Wellbeing teams keep spirits up in Oxfordshire
A team of care workers based in Oxfordshire have been coming up with creative ideas to keep their clients’ spirits up during the coronavirus pandemic.
With hair salons closed, one staff member at BelleVie Wellbeing Teams has become the resident hairdresser, giving blow-dries to clients in the county.
The provider is also delivering shopping to everyone it supports, ensuring they have everything they need, and gave Easter eggs to all clients over the weekend.
One team member danced to Jonny Cash songs with a person she supports, and listened to songs from the musical Top Hat with someone else, while another care worker drew a rainbow with a client and put it in her window.
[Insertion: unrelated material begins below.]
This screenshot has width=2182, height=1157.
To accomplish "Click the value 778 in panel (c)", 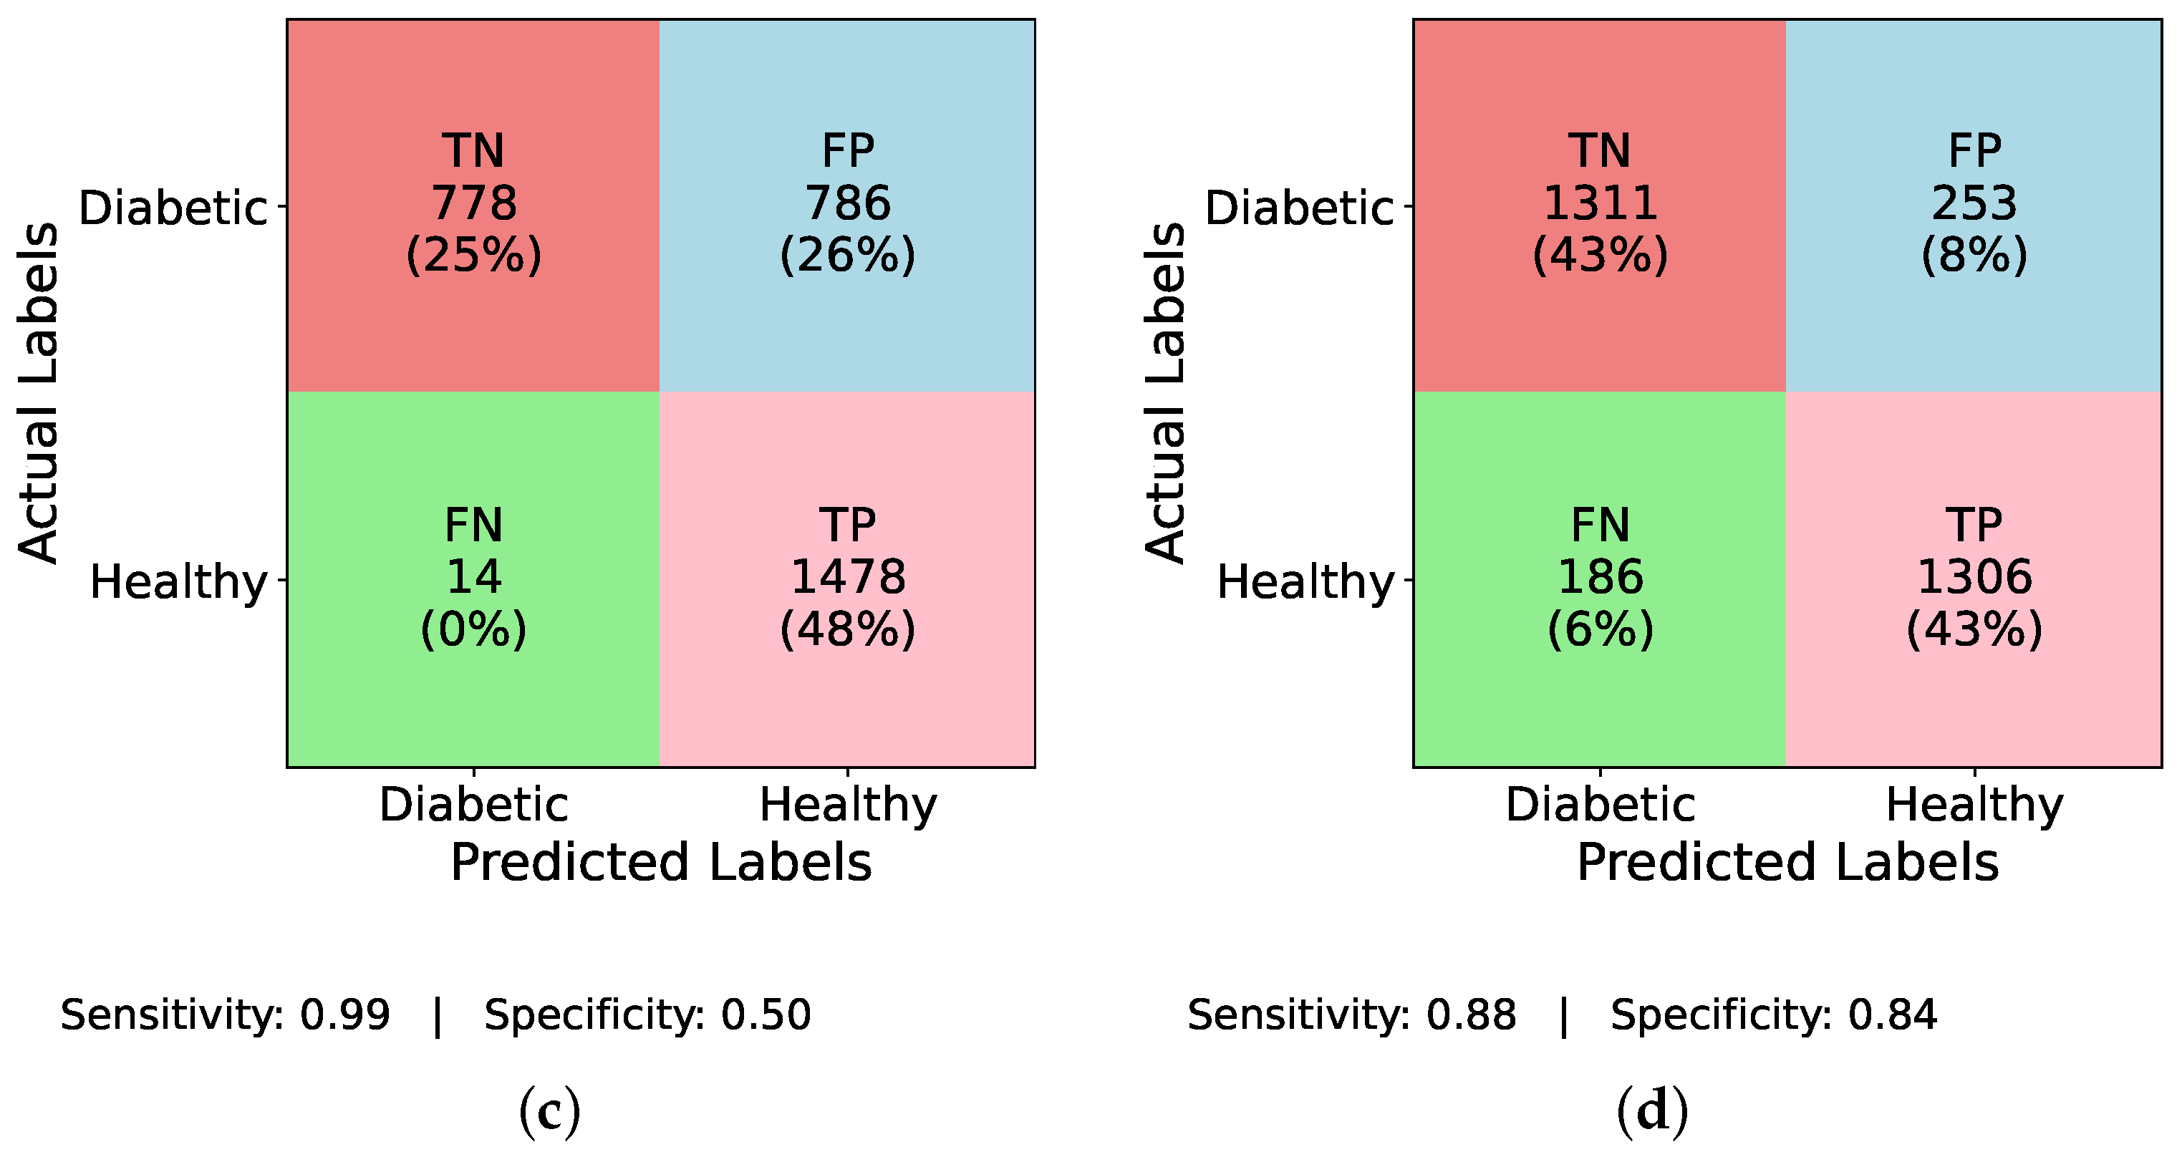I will (473, 203).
Six year-old surprises Bluebird Care clients with hand-made cards
The six year-old granddaughter of Bluebird Care’s manager for West Dorset, South Somerset, Purbeck and Wareham has given some much-needed cheer to service users in the area.
Lily’s hand-made cards, featuring drawings of things that make her happy, including rainbows, flowers, butterflies and hearts, have been delivered by care assistants to delighted clients.
Janet Mearing, area manager and Lily’s Grandmother said: “Many of our customers are feeling anxious and lonely at the moment, but Lily’s cards really cheered them up. Lily is the sweetest girl; I hope she will want to do some more lovely drawings for customers in the future.”
Rosemary Conley brings wellness support to live-in carers
The Good Care Group has partnered up with online fitness and wellbeing provider Rosemary Online to offer wellness support to live-in carers who are working through the COVID-19 lockdown.
Over 12 weeks, Rosemary Online will be offering The Good Care Group’s carers free access to exercise videos and healthy eating recipes, as well as chat forums, coaching support and blogs.
Dominique Kent, managing director of The Good Care Group said: “The partnership with Rosemary Online came about because we wanted to do something to celebrate the amazing dedication of our wonderful carers, so many of whom are working for longer than usual at the sacrifice of seeing their own loved ones to ensure that our clients are safe. In addition, they are remaining inside in isolation with their clients to ensure they are not exposed to COVID-19.”
“Through maintaining the wellbeing of our staff, we’re helping them to be their best selves to support their clients through this intense and challenging time.”